もし、あなたが自宅を相続したくない、代償金を要求するというなら、遺産分割協議が成立したことを証明する必要があります。
ただ、文書で調印していない場合で、しかも一方の当事者である弟が成立を否認している状況では、遺産分割協議が成立したことを立証するのはかなり難しいでしょう。
むしろ、あなたとしては、遺言書を前提にして、次のような対応をされるといいでしょう。
遺言書であなたは父から自宅の所有権を相続しています。
そのため、その自宅の所有権に基づき、弟に自宅からの退去を求めることができます。
又、自宅は相続の時からあなたの所有になりますので、その時点から賃料に相当する金銭(法律的には賃料相当損害金)の支払いを請求するといいでしょう。
【何らの回答もしてこない場合】
なお、弟がなんらの回答をもしてこない場合には、遺産分割協議を認めないという姿勢だと理解するしかありません。
この場合には、前項の認めないという回答が来た場合と同じように、弟の自宅からの退去と相続開始時からの賃料相当損害金の支払いを求めることになります。
【分割協議までは賃料の支払不要との最高裁判例との関係】
参考までに、本件によく似たケースについての判例も紹介しておきましょう。
《弟が、父の死亡以前から自宅に住んでいたような事例で、遺産分割で建物の所有者が確定するまでは、そこに居住させようという父の意思が推測できるので、弟は引き続き無償で自宅に居住することができる》という最高裁の判例があります(判決日:最高裁平成8年12月17日)。

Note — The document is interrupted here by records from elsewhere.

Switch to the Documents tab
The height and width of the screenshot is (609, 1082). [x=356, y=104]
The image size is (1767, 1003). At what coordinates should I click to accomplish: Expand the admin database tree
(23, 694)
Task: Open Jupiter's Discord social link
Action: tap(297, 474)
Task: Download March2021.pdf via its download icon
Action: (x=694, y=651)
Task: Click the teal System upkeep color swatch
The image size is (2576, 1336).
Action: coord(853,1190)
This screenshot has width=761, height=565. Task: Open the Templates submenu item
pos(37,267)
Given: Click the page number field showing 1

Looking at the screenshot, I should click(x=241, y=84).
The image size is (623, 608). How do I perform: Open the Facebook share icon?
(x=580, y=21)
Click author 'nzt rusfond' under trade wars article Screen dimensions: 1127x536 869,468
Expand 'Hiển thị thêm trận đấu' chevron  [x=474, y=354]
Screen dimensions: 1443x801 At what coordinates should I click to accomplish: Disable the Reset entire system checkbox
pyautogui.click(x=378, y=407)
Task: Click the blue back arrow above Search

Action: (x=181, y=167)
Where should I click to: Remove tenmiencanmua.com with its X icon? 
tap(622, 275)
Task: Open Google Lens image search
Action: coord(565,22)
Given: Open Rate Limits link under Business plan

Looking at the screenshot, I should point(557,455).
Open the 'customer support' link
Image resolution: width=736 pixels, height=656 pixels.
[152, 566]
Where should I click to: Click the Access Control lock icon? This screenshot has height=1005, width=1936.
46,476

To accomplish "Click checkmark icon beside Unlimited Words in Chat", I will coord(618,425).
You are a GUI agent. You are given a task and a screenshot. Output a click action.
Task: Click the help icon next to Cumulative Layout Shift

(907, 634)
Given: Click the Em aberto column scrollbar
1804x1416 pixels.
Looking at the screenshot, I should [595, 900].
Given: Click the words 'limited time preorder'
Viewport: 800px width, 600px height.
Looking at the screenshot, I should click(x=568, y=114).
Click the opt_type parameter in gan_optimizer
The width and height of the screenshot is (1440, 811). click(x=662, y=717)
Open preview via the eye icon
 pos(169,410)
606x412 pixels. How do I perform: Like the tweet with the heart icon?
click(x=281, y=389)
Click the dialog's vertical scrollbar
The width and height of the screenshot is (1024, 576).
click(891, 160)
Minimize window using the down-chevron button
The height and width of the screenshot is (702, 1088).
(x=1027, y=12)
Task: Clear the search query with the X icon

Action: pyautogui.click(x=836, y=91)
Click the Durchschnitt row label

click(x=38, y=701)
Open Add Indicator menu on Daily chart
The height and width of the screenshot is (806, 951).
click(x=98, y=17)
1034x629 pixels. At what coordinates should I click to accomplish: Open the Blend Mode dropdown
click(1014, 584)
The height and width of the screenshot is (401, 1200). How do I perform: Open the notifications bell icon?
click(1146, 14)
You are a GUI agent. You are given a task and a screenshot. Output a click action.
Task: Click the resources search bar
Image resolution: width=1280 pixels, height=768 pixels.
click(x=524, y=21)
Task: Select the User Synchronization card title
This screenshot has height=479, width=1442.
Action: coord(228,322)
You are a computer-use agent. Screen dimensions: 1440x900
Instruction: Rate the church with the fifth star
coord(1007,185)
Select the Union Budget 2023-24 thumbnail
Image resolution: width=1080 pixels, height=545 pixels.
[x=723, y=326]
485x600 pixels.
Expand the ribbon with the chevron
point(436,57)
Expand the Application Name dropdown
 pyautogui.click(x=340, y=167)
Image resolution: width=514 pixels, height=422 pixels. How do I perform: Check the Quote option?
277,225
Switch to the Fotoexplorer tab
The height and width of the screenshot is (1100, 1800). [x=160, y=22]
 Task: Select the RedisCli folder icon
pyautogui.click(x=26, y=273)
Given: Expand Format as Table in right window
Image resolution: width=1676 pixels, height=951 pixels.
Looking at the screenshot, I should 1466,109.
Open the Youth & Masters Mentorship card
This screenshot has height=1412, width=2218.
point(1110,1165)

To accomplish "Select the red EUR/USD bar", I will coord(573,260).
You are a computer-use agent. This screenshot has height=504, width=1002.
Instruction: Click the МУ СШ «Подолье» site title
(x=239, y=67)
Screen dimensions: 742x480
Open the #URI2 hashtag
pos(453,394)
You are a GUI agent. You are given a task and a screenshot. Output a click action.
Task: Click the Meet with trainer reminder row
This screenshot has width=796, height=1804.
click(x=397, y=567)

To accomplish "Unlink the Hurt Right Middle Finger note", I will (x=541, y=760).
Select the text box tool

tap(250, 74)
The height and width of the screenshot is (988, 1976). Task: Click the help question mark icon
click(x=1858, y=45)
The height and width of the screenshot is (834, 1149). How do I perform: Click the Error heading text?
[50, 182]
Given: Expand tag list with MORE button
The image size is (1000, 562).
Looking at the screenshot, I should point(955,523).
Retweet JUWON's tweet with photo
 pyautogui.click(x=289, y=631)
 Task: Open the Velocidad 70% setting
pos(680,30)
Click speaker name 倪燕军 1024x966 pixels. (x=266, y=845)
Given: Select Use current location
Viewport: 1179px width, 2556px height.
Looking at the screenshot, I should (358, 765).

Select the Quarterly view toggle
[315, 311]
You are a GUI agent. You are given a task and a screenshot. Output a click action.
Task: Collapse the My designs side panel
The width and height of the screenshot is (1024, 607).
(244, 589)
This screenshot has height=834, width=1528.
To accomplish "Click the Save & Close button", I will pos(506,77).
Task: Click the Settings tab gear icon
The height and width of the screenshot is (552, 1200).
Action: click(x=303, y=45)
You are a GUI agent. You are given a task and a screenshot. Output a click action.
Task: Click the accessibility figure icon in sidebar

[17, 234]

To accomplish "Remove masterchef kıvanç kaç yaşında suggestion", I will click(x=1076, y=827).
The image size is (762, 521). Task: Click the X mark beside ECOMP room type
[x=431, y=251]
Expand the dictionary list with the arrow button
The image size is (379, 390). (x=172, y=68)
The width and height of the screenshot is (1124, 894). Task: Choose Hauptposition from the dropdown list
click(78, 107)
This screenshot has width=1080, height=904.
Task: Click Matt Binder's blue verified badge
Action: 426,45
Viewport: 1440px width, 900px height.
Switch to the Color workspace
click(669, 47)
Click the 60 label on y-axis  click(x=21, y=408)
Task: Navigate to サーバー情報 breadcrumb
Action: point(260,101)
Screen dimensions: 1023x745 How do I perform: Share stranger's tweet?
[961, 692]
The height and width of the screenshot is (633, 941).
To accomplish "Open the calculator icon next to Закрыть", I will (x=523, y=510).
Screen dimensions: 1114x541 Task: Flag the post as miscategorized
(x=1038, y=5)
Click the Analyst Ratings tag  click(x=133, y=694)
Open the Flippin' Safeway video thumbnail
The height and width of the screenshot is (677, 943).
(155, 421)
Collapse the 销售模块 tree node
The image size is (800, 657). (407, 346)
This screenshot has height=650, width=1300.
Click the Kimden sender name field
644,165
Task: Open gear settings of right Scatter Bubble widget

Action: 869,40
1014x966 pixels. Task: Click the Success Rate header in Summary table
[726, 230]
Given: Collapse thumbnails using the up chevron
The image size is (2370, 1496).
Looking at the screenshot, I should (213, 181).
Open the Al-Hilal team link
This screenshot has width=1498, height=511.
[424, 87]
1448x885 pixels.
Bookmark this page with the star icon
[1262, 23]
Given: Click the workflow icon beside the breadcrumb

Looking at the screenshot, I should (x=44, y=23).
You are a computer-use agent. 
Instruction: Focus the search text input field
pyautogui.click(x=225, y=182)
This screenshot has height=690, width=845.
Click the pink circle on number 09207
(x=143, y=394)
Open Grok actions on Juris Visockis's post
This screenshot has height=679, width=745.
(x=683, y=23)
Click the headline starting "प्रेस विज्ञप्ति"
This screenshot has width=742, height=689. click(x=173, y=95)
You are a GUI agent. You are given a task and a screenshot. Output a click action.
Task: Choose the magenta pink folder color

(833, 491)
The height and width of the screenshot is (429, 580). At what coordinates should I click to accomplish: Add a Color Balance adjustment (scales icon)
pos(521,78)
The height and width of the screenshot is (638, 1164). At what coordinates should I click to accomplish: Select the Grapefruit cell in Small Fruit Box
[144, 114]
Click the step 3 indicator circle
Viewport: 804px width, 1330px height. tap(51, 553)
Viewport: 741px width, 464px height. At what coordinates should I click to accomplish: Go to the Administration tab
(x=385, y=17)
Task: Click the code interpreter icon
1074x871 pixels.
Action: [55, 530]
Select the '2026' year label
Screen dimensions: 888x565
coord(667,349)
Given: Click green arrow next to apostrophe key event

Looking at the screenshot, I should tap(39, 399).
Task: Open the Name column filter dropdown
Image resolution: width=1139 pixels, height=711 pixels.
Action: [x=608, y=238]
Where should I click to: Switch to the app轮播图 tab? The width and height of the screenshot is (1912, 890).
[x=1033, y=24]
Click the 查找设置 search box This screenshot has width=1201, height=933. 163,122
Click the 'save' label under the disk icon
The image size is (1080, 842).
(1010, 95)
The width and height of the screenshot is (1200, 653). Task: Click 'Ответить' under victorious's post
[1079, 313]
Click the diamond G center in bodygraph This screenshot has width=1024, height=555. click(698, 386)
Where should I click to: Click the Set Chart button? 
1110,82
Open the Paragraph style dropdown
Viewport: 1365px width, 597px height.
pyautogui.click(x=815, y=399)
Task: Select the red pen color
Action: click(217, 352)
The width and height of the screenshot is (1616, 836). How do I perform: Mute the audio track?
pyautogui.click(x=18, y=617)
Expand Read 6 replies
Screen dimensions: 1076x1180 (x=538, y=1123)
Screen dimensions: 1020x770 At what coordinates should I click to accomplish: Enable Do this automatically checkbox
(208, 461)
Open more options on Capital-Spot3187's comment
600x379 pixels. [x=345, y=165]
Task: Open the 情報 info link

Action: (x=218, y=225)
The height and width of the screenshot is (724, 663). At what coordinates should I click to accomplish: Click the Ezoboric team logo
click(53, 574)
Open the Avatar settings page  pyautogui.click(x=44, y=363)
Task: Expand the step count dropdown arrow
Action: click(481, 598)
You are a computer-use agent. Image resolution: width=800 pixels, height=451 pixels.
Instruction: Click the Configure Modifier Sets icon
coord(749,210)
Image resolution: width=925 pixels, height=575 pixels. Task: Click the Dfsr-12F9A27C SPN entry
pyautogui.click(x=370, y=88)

しかし、今回のご質問のケースは、父は遺言書で自宅をあなたに相続させるという意思を明らかにしており、相続時点で既に所有者が確定しています。
そのため、最高裁の判例とは前提とする事実関係が異なりますので、あなたとしては、遺言書を盾にとって、退去請求と相続の時点からの賃料請求をしてもなんら問題がないということになります。